In questo contesto nasce Kata
In Adsmurai crediamo che la prossima fase del marketing non consisterà nell’aggiungere altri strumenti di IA allo stack tecnologico. Consisterà nel costruire un’intelligenza capace di collegare dati, decisioni, investimento, esecuzione e risultati di business.
È questa visione che ci ha portato a evolvere il nostro posizionamento come Growth-Tech Partner e a lanciare Kata, la nostra IA di Marketing.

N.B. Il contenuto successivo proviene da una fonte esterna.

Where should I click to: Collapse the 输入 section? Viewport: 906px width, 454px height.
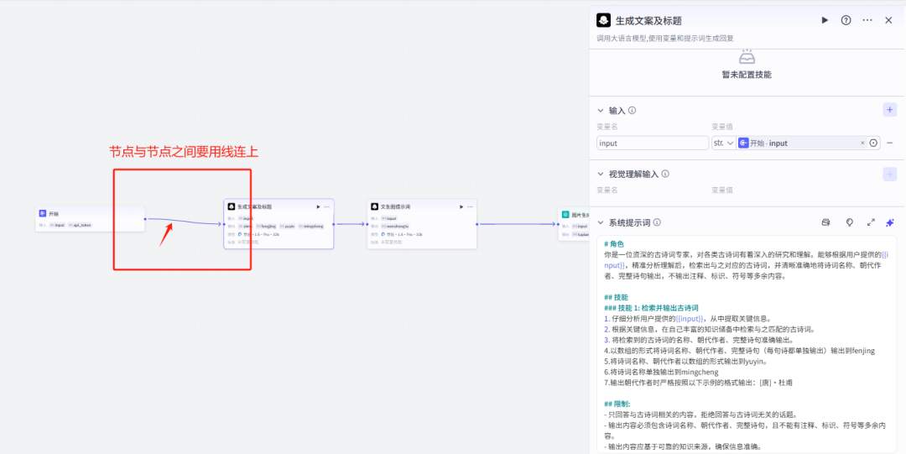coord(601,111)
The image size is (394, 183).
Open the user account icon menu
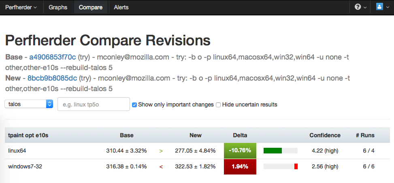(382, 7)
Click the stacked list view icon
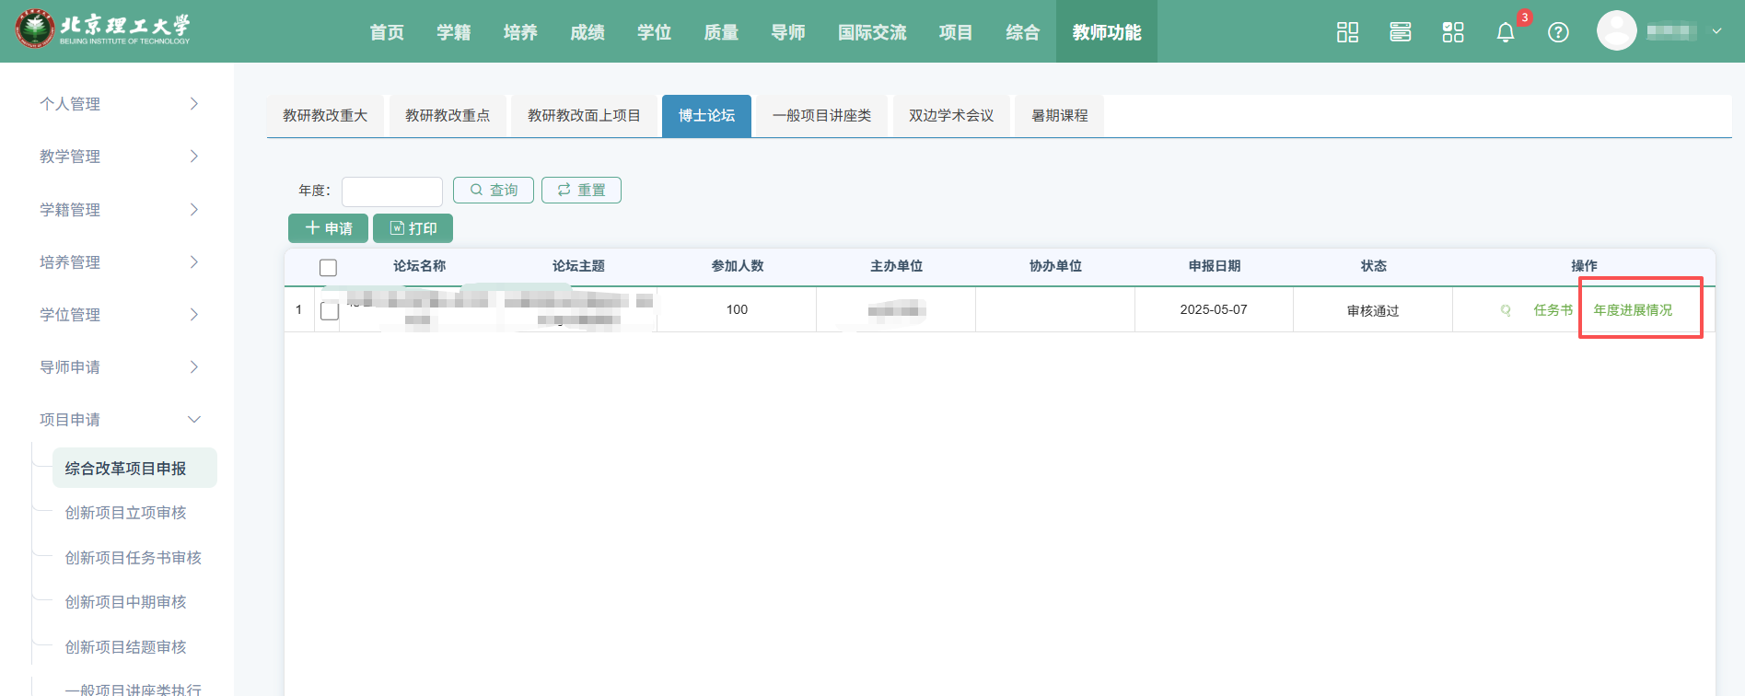Viewport: 1745px width, 696px height. pos(1400,32)
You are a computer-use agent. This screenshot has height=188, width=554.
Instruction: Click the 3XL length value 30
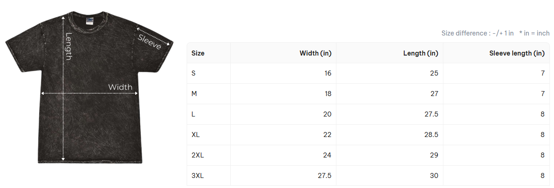[434, 176]
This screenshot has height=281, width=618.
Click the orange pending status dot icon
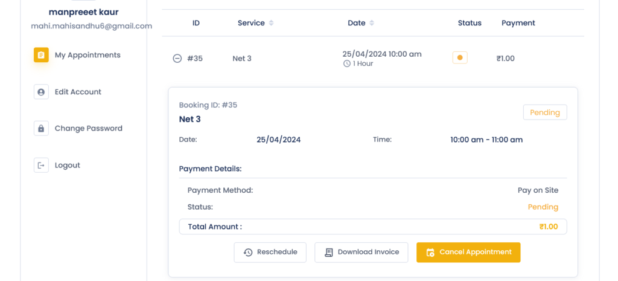coord(460,58)
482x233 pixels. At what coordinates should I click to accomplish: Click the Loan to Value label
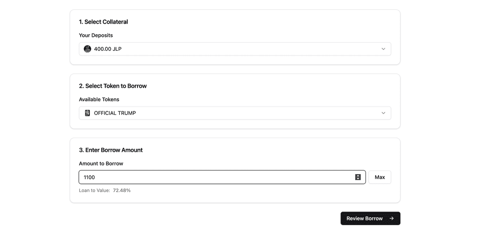coord(94,190)
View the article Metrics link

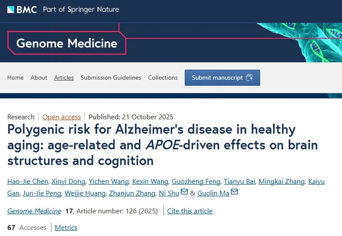pyautogui.click(x=66, y=228)
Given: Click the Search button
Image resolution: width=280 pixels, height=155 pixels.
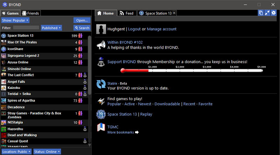Looking at the screenshot, I should 82,28.
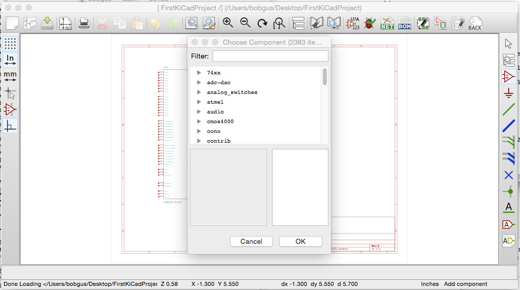Choose the Place power port tool
This screenshot has width=520, height=290.
(x=508, y=93)
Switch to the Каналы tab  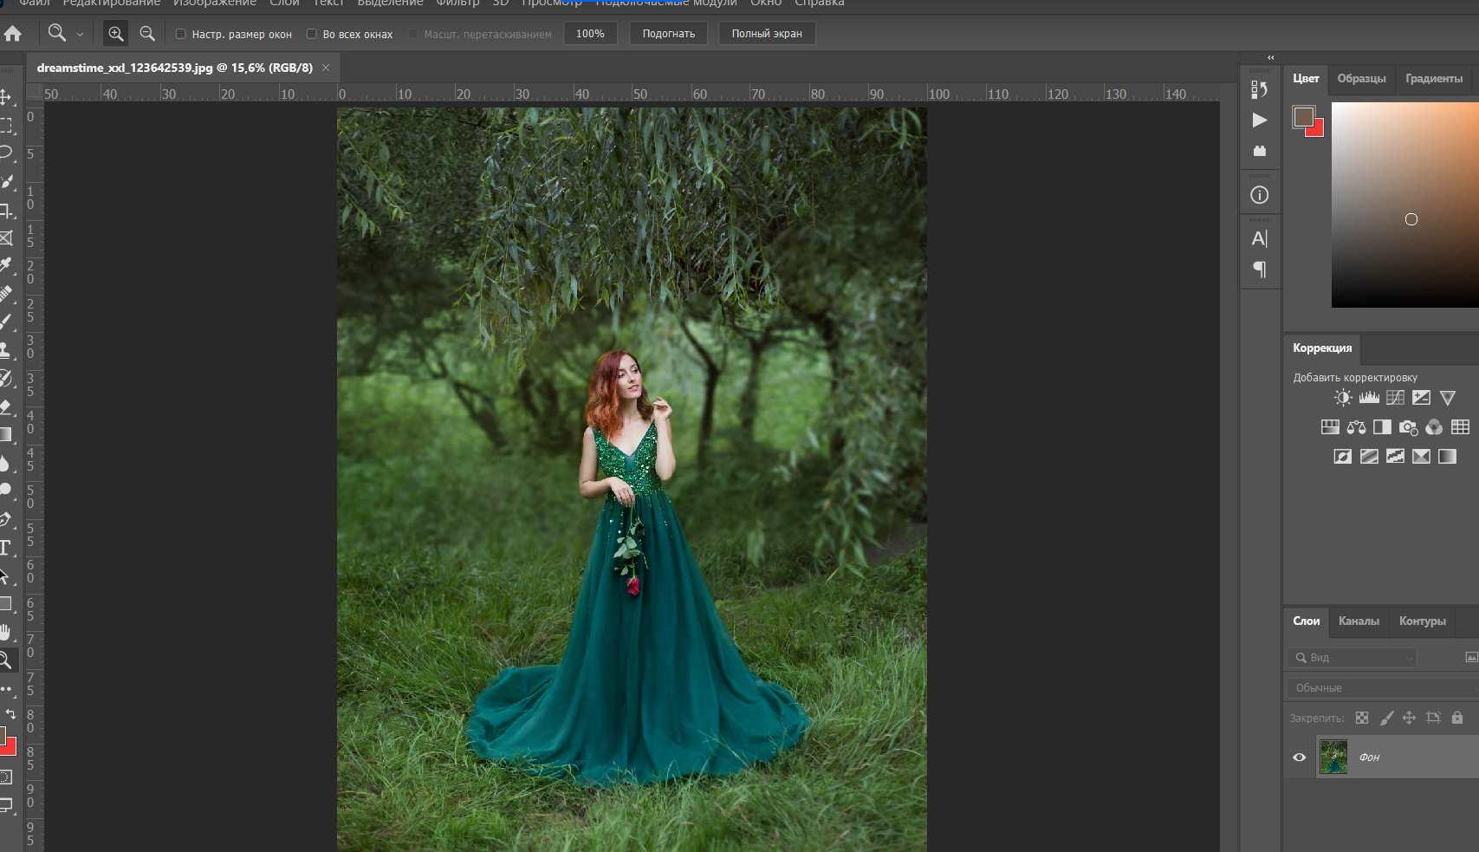point(1358,621)
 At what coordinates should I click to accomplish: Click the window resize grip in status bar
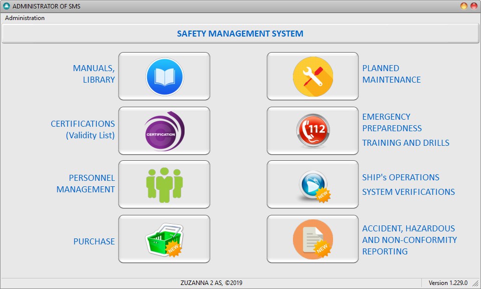[475, 283]
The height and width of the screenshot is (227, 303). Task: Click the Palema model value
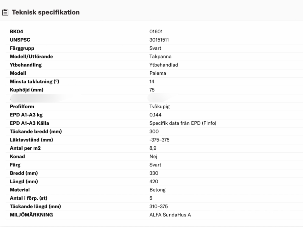coord(158,73)
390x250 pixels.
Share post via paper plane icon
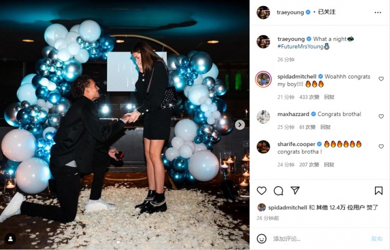pyautogui.click(x=295, y=190)
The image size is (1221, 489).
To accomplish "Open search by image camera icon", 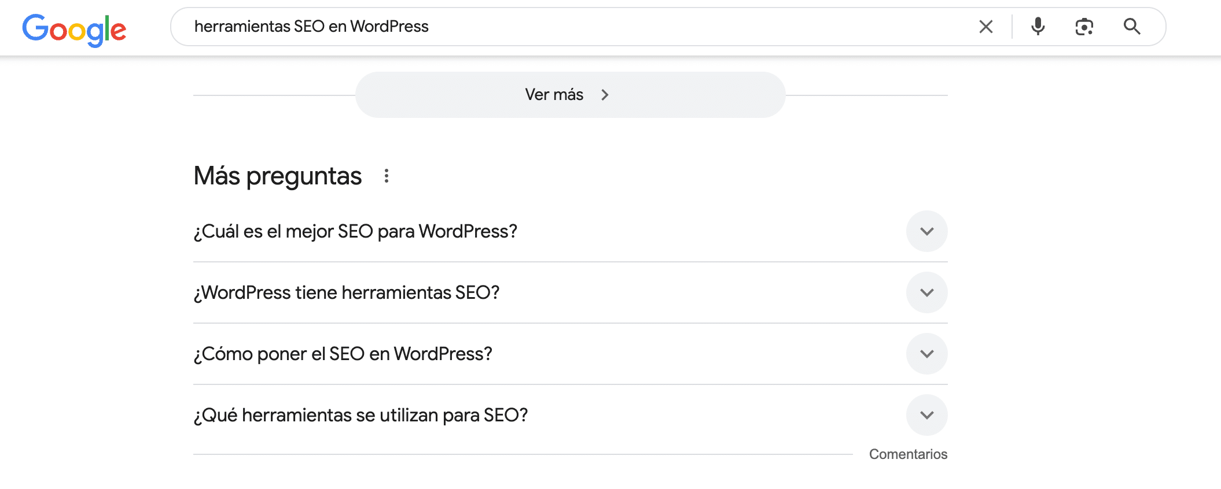I will tap(1084, 27).
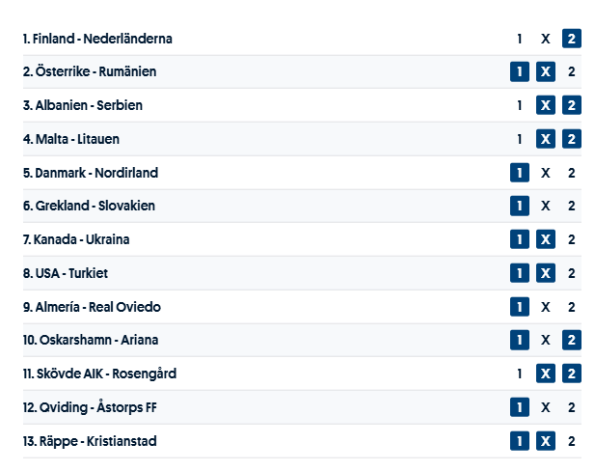Toggle X for USA - Turkiet
Viewport: 595px width, 471px height.
[x=546, y=273]
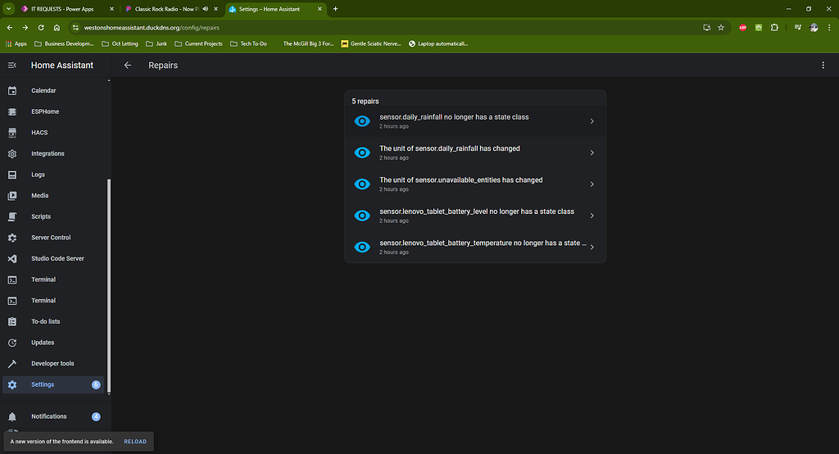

Kata nasce per aiutare i brand a trasformare dati, campagne, processi e conoscenza in decisioni azionabili. Non come uno strumento isolato. Non come un’IA generica applicata al marketing. Ma come un modo di operare con più contesto, più velocità e più controllo. Combina la conoscenza accumulata da Adsmurai, l’infrastruttura di AMP, Adsmurai Marketing Platform, e il contesto specifico di ogni brand: obiettivi, audience, dati, storico delle campagne, regole di business e priorità.
L’ambizione non è automatizzare tanto per automatizzare. È aiutare i brand a vedere prima ciò che conta, decidere con più contesto, eseguire con maggiore precisione e scalare ciò che funziona.